◆ Source records:
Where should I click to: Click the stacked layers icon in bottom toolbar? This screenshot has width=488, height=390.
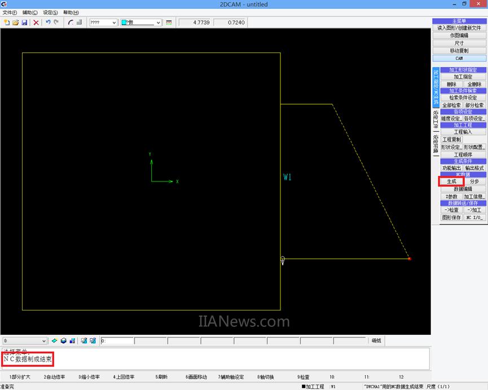pos(64,341)

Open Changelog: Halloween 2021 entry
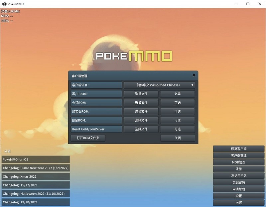point(36,194)
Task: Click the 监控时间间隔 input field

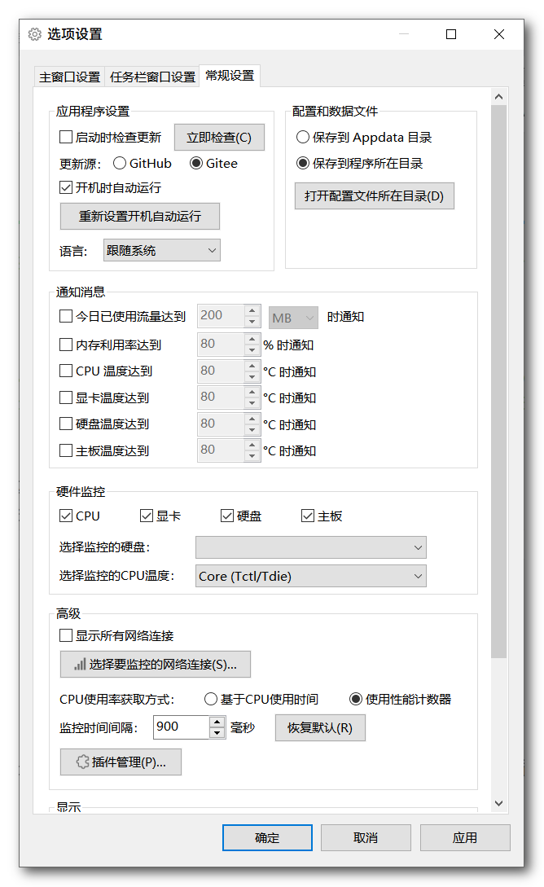Action: pyautogui.click(x=181, y=727)
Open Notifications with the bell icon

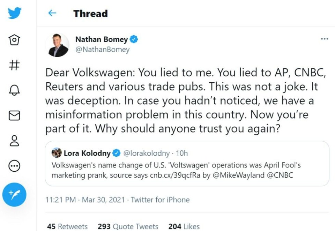(x=14, y=90)

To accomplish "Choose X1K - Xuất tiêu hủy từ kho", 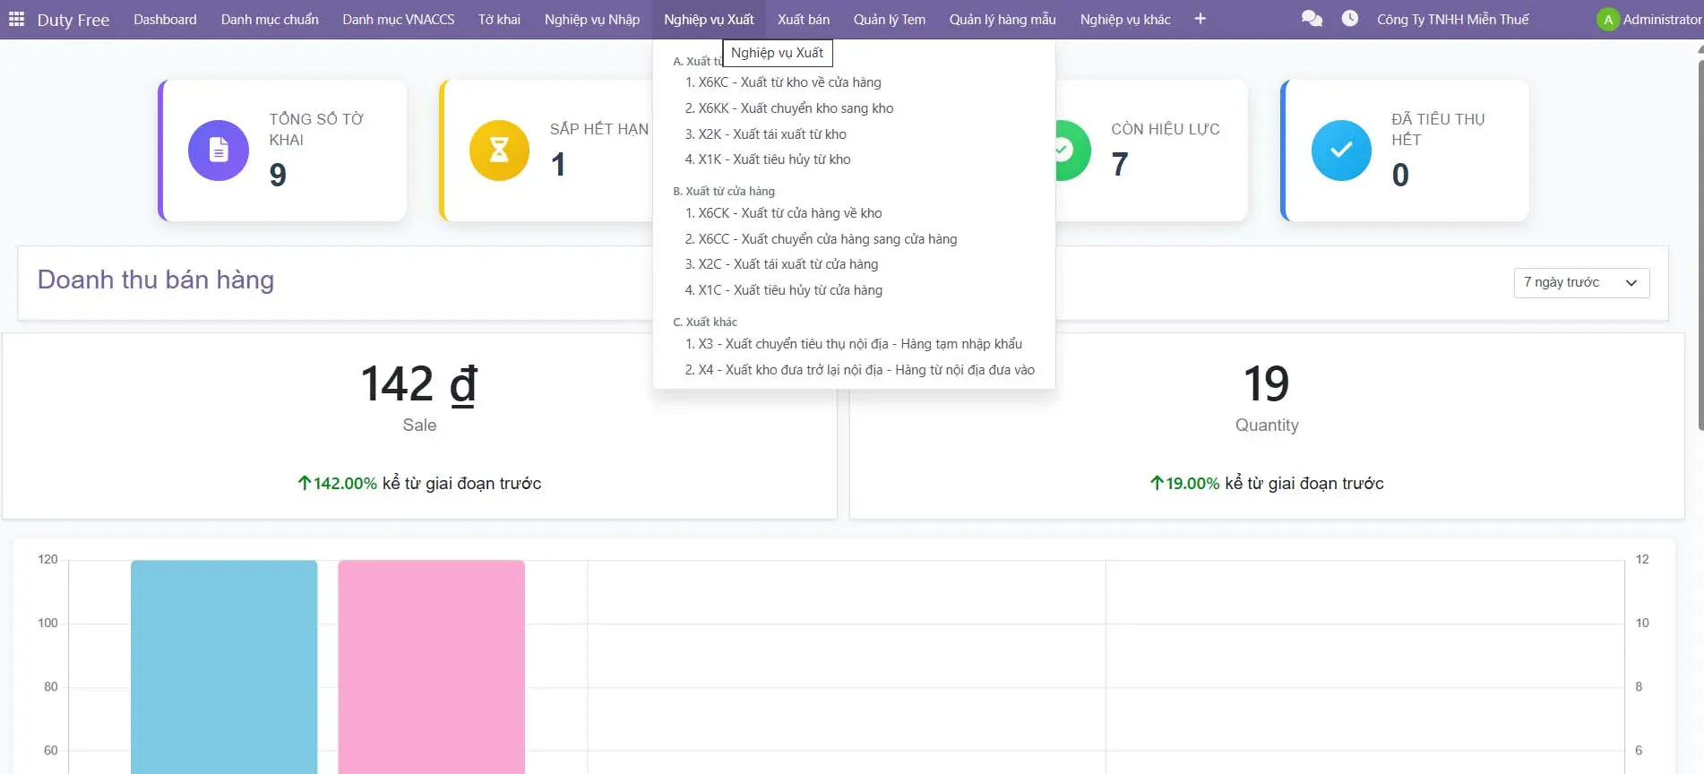I will (768, 159).
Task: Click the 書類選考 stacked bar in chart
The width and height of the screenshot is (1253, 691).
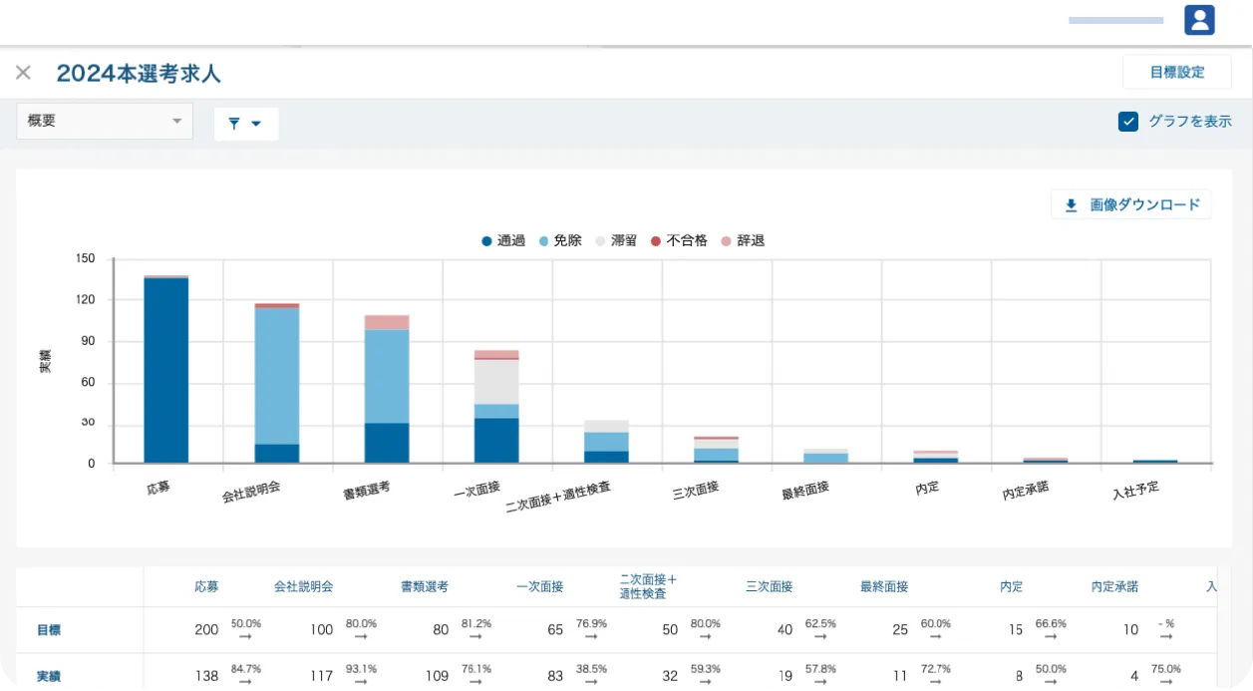Action: tap(387, 389)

◆ What you are asked to do: Without the pictures, repeat the line with "The width and" and every line after it to the end of the listing, and nothing else.

◆ Response below:
The width and height of the screenshot is (1253, 691).
Action: tap(387, 389)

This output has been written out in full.